Carla still wasn’t sure she understood. “You want me to buy presents for Bubble?”

“Bubble?” Max said.

“My son, Leonardo.” She understood now; he was crazy. “You want me to buy presents for him. That’s sick.”

“Why?” he asked innocently.

“Because he’s dead. It’s only going to make me feel bad to pretend he’s not.”

“Of course he’s — what did you call him?”

Carla lowered her eyes. She felt ashamed. She didn’t know of what. “Bubble,” she mumbled.

“Bubble,” Max said as if he were tasting it. “Of course Bubble is dead. But your wish to give him presents isn’t dead. I like giving presents too. So let’s do it.”

“What? Are you serious? You wouldn’t do this yourself.” She wasn’t angry, but she didn’t believe in him suddenly. “You gonna buy a present for your father?”

“My father,” Max said thoughtfully, again as if he were tasting the word. “I’ve never bought anything for my father,” he said wonderingly.

He sagged against the railing, no longer afloat. Carla felt she had hurt him and it was just like hurting a child — he looked crumpled and defenseless. “I’m sorry,” she said. “It’s not a good idea. That’s all I meant.”

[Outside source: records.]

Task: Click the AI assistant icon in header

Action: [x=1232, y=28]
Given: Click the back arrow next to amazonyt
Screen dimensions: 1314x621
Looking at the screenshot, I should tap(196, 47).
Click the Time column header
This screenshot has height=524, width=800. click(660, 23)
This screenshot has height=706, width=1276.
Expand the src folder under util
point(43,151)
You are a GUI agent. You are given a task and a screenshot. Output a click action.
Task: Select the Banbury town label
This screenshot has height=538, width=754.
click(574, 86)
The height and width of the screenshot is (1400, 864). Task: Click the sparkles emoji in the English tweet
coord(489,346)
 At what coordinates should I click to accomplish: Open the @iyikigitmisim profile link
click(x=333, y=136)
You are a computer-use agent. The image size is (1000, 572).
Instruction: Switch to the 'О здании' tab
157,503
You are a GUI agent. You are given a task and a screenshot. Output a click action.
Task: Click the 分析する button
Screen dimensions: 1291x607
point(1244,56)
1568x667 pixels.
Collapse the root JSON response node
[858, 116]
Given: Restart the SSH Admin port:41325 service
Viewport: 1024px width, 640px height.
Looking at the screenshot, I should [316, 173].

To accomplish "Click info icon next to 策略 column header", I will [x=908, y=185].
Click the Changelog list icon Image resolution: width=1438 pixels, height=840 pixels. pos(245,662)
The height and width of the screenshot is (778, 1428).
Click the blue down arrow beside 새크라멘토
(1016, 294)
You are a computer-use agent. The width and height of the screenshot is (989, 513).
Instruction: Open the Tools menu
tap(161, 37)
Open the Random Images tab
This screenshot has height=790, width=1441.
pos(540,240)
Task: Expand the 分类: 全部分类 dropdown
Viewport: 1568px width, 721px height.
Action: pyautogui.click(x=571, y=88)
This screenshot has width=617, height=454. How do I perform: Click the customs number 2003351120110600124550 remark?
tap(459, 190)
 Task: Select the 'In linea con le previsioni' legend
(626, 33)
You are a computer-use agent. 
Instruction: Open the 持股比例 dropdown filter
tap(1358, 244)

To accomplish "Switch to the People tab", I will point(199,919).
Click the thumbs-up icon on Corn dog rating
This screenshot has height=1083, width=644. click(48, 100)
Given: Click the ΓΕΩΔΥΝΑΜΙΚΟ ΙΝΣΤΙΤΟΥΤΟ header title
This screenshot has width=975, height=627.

But he wasn’t hurt. Max’s pale blue eyes focused on her, curious and energetic. “I made him something in school. I carved his name in wood. You know, a nameplate to put on his desk. But I never had a chance to buy him a real present.” He moved close, filling her vision, blocking the pretty stars and talking louder than the happy music. “Let’s do it! Let’s buy presents for the dead.”

She wasn’t angry anymore or appalled either, but she couldn’t accept his idea. She backed against the railing to get some distance from his eager face. “I can’t.”

“Why?”

“What’ll we do with them?” she demanded, exasperated and confused.

“Do with them?” Max shook his head of white and black curls. The sparkling Christmas lights in the ceiling shined through his halo of hair.

“Who do we give them to!” Carla almost shouted. His suggestion made goose bumps up and down her back. She was scared of buying things for the dead. Vaguely, she feared it was sacrilegious.

“I don’t know,” he said, undeterred. “We’ll figure that out later. Come on,” he took her arm and tugged. “I know just what my dad would want.”